Task description: Rewrite the rows from the start through the line holding "tap(2154, 115)", inclusive, as a Markdown table with the columns No. and Text. Number each line and leave out any blank lines.
----
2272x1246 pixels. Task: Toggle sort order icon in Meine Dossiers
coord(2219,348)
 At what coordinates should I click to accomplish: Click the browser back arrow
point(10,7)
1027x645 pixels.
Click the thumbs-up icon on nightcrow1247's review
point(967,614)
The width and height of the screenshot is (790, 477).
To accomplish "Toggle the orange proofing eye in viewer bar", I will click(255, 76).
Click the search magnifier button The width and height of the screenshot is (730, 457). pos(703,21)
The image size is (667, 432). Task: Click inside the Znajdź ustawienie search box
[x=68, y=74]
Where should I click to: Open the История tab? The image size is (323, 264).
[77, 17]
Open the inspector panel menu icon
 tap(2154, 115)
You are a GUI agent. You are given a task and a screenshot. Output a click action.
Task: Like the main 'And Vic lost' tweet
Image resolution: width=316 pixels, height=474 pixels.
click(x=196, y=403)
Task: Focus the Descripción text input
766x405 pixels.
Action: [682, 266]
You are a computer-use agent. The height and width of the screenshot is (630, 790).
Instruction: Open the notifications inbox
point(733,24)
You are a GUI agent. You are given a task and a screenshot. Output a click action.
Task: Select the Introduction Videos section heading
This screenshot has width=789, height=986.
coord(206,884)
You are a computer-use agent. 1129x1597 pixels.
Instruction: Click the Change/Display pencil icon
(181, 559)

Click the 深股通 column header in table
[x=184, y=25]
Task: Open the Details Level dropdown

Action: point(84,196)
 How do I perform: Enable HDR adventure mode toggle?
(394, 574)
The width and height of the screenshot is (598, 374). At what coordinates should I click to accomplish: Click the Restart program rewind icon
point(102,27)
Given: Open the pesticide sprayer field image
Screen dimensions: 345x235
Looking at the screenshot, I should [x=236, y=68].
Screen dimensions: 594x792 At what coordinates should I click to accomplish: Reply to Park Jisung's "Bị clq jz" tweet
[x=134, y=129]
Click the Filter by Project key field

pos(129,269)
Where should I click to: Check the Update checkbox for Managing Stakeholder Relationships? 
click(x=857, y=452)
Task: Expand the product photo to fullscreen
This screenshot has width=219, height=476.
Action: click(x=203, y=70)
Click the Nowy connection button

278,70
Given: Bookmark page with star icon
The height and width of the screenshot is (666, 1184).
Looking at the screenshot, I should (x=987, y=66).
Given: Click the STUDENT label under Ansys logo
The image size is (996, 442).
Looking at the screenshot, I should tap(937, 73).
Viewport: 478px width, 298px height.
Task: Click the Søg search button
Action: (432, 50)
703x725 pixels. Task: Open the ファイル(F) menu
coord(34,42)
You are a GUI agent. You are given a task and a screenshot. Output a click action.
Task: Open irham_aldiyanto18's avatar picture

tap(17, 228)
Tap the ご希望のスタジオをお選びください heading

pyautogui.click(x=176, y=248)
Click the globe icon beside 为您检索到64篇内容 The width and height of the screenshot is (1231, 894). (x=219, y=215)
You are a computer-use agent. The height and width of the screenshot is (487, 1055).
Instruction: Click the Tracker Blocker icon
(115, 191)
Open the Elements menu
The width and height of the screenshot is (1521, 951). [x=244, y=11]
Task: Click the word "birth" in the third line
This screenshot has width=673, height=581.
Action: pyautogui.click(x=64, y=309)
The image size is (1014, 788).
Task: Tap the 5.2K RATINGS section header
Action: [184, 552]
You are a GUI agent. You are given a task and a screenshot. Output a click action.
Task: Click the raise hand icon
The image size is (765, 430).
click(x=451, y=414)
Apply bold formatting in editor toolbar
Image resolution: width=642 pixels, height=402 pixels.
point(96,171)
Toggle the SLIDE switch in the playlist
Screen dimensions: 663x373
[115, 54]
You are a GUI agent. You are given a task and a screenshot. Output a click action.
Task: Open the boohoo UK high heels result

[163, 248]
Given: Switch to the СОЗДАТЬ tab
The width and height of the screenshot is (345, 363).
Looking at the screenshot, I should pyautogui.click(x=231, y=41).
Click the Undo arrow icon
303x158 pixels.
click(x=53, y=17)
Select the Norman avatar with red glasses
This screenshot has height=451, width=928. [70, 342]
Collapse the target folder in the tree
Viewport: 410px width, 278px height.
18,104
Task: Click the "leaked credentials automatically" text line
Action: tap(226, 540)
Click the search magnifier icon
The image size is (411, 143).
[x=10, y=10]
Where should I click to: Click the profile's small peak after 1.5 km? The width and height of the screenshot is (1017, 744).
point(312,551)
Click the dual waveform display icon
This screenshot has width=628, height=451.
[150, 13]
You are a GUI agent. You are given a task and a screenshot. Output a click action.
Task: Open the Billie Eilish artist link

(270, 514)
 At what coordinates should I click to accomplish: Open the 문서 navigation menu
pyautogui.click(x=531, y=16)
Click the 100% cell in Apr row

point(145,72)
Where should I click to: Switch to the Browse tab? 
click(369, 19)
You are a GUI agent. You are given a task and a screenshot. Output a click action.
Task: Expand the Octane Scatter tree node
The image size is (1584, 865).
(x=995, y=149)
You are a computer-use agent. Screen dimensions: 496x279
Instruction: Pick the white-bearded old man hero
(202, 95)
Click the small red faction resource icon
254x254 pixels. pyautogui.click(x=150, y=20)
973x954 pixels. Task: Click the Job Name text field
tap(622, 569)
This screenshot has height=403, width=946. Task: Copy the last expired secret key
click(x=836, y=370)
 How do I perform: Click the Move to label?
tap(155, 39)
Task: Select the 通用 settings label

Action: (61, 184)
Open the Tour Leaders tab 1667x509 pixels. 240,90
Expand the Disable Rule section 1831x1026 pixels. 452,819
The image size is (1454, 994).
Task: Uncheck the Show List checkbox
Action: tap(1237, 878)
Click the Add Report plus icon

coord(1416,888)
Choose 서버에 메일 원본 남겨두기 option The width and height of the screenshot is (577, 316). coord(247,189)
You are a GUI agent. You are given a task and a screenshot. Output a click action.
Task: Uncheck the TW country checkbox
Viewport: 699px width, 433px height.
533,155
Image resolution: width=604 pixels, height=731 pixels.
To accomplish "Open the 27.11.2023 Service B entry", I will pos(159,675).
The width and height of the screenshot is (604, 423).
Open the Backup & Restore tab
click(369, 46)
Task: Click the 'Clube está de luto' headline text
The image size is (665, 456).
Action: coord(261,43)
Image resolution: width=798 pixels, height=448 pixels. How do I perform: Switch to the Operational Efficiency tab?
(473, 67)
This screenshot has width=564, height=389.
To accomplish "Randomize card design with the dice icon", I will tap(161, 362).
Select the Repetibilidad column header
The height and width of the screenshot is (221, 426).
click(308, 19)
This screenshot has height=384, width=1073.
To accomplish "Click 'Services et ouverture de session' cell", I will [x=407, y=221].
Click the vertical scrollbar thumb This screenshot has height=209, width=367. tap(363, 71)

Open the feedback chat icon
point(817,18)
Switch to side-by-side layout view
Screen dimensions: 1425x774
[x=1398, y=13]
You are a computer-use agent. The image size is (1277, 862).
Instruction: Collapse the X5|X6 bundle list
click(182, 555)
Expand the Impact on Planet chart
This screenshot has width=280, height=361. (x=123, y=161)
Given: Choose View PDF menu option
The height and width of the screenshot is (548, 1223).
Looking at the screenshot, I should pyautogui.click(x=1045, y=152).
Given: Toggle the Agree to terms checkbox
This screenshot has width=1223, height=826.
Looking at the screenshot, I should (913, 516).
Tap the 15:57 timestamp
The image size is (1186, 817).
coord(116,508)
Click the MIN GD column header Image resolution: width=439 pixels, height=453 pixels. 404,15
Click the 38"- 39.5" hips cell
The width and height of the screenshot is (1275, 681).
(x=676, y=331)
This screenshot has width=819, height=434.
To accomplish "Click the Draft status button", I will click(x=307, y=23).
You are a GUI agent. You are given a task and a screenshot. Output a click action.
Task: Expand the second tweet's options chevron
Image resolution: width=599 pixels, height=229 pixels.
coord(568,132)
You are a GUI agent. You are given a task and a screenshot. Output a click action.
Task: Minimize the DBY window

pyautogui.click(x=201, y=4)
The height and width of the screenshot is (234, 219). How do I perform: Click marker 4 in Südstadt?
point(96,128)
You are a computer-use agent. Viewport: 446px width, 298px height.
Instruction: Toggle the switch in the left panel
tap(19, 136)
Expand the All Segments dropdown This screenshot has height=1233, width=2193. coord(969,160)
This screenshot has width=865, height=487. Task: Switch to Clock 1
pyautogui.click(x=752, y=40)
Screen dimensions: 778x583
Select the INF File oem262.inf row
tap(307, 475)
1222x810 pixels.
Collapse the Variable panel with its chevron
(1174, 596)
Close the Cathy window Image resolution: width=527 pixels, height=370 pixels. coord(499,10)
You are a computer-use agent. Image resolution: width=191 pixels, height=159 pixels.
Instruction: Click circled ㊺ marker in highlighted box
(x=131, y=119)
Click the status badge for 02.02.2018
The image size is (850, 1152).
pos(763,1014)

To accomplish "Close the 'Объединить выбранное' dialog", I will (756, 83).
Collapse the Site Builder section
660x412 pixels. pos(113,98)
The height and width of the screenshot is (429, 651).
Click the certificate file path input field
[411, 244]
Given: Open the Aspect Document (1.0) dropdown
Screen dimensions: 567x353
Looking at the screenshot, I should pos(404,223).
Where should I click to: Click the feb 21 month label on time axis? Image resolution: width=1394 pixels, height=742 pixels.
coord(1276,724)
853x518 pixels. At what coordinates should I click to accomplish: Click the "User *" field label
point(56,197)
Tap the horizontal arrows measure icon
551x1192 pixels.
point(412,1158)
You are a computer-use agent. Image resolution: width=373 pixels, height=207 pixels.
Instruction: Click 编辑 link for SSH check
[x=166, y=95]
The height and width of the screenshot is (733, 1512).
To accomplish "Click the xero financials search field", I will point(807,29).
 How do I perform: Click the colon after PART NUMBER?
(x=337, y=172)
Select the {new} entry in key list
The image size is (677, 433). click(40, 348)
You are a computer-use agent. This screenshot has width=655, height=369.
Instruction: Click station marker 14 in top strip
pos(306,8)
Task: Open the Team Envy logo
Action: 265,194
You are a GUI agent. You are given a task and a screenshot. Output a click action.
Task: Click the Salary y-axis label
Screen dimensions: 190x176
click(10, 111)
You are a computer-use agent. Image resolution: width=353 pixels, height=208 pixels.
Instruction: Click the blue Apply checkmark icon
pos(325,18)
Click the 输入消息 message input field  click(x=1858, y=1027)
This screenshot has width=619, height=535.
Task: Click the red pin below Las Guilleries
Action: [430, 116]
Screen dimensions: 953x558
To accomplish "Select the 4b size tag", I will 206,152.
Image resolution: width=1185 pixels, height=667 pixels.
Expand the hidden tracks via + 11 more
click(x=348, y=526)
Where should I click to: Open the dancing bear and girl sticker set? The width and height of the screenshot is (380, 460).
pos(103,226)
----
Final result:
| No. | Text |
|---|---|
| 1 | 2272x1246 pixels. Task: Toggle sort order icon in Meine Dossiers |
| 2 | coord(2219,348) |
| 3 |  At what coordinates should I click to accomplish: Click the browser back arrow |
| 4 | point(10,7) |
| 5 | 1027x645 pixels. |
| 6 | Click the thumbs-up icon on nightcrow1247's review |
| 7 | point(967,614) |
| 8 | The width and height of the screenshot is (790, 477). |
| 9 | To accomplish "Toggle the orange proofing eye in viewer bar", I will click(255, 76). |
| 10 | Click the search magnifier button The width and height of the screenshot is (730, 457). pos(703,21) |
| 11 | The image size is (667, 432). Task: Click inside the Znajdź ustawienie search box |
| 12 | [x=68, y=74] |
| 13 | Where should I click to: Open the История tab? The image size is (323, 264). |
| 14 | [77, 17] |
| 15 | Open the inspector panel menu icon |
| 16 |  tap(2154, 115) |